Ils laissèrent l’oberleutnant fort ahuri et ne comprenant rien à cette fureur subite.

Mais dehors Paul eut un accès de désespoir. Ses nerfs se détendaient. Toute sa colère et toute sa haine se changeaient en un abattement infini. Il retenait à peine ses larmes.

– Voyons, Paul, s’écria Bernard, tu ne vas pas croire un mot…

– Non, mille fois non ! Mais ce qui s’est passé, je le devine.
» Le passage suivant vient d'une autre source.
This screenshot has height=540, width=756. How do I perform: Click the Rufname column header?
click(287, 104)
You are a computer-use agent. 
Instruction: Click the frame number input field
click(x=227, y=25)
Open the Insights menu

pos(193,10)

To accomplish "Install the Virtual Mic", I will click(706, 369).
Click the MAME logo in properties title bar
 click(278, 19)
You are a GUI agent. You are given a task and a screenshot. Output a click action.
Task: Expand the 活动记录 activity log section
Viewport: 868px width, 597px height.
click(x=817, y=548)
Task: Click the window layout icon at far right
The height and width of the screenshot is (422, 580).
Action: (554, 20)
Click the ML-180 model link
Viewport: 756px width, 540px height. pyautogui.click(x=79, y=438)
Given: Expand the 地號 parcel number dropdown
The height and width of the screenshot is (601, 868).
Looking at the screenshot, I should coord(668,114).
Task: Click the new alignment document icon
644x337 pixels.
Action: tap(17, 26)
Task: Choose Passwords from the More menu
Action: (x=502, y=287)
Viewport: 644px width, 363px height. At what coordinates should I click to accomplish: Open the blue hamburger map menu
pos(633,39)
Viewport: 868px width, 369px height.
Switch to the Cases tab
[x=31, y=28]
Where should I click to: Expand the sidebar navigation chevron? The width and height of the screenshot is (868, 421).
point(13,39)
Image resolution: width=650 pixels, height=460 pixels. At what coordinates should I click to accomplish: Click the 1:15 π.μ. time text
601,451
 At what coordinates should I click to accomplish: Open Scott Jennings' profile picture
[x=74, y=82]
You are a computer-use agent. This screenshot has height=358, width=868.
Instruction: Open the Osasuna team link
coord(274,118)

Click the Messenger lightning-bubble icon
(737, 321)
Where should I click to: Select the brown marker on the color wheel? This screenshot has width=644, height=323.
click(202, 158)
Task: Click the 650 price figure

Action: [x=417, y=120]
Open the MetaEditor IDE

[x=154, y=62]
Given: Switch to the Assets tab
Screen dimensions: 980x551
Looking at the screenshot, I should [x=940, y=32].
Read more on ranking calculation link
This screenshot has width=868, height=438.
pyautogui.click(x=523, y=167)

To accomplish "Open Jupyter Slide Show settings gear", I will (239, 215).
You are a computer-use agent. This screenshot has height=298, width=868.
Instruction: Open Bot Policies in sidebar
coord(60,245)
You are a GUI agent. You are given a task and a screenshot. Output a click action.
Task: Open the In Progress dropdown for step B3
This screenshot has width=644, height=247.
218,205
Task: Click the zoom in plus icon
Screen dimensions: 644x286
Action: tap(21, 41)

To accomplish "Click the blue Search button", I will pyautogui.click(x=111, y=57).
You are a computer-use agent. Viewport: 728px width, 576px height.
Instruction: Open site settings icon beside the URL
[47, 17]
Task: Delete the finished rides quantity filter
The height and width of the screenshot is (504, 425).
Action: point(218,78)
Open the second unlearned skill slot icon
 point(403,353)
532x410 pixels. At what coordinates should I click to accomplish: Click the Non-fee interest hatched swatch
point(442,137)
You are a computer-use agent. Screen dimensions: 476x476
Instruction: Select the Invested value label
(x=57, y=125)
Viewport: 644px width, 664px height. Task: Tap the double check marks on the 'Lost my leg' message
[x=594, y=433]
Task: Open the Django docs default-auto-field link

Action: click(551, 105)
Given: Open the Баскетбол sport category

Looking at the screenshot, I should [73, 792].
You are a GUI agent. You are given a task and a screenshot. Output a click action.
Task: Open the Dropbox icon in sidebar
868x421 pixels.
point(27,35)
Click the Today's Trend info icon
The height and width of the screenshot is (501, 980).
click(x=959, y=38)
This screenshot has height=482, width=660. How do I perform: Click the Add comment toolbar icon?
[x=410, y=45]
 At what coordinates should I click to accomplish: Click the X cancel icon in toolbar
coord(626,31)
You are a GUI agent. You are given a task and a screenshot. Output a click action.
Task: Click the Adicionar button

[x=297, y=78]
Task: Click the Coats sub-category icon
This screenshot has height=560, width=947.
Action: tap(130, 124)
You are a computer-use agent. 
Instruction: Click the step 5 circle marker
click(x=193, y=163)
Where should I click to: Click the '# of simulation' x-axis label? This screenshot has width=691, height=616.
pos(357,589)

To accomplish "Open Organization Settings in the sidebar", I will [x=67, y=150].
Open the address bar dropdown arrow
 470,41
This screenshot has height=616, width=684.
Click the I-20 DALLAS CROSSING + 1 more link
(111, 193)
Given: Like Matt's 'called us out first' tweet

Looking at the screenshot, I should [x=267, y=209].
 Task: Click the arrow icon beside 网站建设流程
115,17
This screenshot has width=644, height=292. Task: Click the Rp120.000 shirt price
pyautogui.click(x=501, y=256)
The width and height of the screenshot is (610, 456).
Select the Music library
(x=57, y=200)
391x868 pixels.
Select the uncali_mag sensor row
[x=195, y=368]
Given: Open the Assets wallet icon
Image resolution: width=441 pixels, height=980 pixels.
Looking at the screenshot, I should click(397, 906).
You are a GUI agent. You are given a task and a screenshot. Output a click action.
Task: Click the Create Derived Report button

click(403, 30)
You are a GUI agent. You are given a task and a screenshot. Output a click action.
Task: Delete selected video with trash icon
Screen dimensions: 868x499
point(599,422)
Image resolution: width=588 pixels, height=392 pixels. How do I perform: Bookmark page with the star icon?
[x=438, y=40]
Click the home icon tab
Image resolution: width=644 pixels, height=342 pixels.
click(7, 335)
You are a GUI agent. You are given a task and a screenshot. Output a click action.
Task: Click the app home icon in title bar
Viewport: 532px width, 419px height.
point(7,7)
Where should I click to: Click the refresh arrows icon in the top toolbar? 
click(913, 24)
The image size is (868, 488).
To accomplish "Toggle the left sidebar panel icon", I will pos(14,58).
Ce soudard de prince aura voulu faire le beau devant Elisabeth et profiter de ce qu’il était le maître… Pense donc ! une femme seule, sans défense, voilà une conquête qui en vaut la peine. Quelles tortures elle a dû subir, la malheureuse ! quelles humiliations ! Une lutte de chaque jour… des menaces… des brutalités… Et puis, au dernier moment, pour la punir de sa résistance, la mort…

– On la vengera, Paul, dit Bernard à voix basse.

– Certes, mais oublierai-je jamais que c’est pour moi qu’elle est restée ici… par ma faute. Plus tard je t’expliquerai et tu comprendras combien j’ai été dur et injuste… Et cependant…

Il demeura songeur. L’image du major le hantait, et il répéta :

– Et cependant… cependant… il y a des choses si étranges…

Tout l’après-midi, des troupes françaises continuèrent d’affluer par la vallée du Liseron et par le village d’Ornequin, afin de s’opposer à un retour offensif de l’ennemi. La section de Paul étant au repos, il en profita pour se livrer avec Bernard à des recherches minutieuses dans le parc et dans les ruines du château. Mais aucun indice ne leur révéla où le corps d’Elisabeth avait été enfoui.

Vers cinq heures, ils firent donner à Rosalie et à Jérôme une sépulture convenable. Deux croix se dressèrent au sommet d’un petit tertre semé de fleurs. Un aumônier vint dire les prières des morts. Et ce fut avec émotion que Paul s’agenouilla sur la tombe des deux fidèles serviteurs que leur dévouement avait perdus.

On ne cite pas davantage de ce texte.